----- SELECTED TEXT -----

There are different forms of first-party data. Examples are:
- Personal identifiable information (PII) such as names, addresses, phone numbers, and email addresses
- Behavioral data, like browsing history, search queries, and purchase history
- Device information, including IP addresses, device IDs, and location data
- Sensitive information, like health data, financial information, or political affiliations
This type of data can be compromised in different ways such as:
- Data breaches: A company’s database is hacked, exposing millions of customers’ personal data, including credit card numbers and addresses.
- Unintended data sharing: An organization inadvertently shares confidential information such as NDAs, SSNs and salaries with all users.
- Insufficient data anonymization: A company fails to properly anonymize customer data, allowing individuals to be re-identified and compromising their privacy.

----- PROVIDED RECORDS -----

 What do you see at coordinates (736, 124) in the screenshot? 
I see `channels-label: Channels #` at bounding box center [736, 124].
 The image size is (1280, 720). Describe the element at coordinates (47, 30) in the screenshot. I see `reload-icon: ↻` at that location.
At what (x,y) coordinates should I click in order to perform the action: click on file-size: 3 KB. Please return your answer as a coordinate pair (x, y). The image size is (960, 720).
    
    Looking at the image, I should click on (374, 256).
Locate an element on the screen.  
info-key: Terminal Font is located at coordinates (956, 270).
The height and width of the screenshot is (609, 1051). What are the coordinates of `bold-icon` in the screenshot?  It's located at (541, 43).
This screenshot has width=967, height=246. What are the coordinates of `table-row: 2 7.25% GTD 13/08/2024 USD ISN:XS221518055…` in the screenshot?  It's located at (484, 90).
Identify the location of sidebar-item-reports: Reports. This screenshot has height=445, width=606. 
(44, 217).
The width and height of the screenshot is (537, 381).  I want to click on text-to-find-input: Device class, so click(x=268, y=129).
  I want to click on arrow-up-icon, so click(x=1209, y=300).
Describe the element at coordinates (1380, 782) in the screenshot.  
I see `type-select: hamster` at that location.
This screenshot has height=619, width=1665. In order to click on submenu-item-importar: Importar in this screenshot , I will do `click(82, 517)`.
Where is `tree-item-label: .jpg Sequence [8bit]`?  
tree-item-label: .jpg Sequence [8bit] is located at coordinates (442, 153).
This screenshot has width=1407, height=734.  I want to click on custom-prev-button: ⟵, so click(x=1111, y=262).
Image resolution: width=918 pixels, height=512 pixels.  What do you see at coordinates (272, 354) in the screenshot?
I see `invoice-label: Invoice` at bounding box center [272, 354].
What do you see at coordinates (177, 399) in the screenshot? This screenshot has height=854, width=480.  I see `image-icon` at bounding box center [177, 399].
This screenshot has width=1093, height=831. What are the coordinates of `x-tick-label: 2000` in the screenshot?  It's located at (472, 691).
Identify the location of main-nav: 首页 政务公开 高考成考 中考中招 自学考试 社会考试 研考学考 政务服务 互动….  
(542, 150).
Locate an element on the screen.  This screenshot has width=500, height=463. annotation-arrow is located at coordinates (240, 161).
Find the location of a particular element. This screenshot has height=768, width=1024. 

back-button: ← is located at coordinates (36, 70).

-----

USING THE INFORMATION:
1) Can you retype the stretch of the passage on first-party data from "- Insufficient data" through "compromising their privacy."?
2) How would you extend the passage on first-party data, picking up after its final sentence?

ANSWERS TO THE EXERCISES:
1)
- Insufficient data anonymization: A company fails to properly anonymize customer data, allowing individuals to be re-identified and compromising their privacy.

2)
For our RAG pipeline, points 2 and 3 are especially important. An employee from the engineering team shouldn’t have access to the salaries or SSNs of other employees. On the other hand, a member of the HR team might need this information in their day-to-day tasks and responsibilities.
A potential solution for the second point, Unintended data sharing, is to create role-based access levels to the vector store. This ensures that the confidential information will be retrieved for queries by the HR team but not for other teams.
For the third point regarding Insufficient data anonymization, redacting the embeddings properly is an effective way to prevent the accidental re-identification of users’ data.
Wrap up and summary
In this comprehensive guide, we explored the concept of Retrieval Augmented Generation (RAG), a powerful approach to improving the accuracy of Large Language Models (LLMs) by grounding them on external sources of knowledge. We demonstrated how to implement RAG without compromising data privacy, a critical concern when working with sensitive information.
We discussed two main privacy risks in RAG pipelines: (1) source data and embeddings, and (2) prompt data sent to LLMs. To mitigate these risks, we presented two approaches: (1) prompt-only privacy, which redacts sensitive information from the input prompt sent to the LLM, and (2) source documents privacy, which redacts sensitive information from the source documents before embedding them.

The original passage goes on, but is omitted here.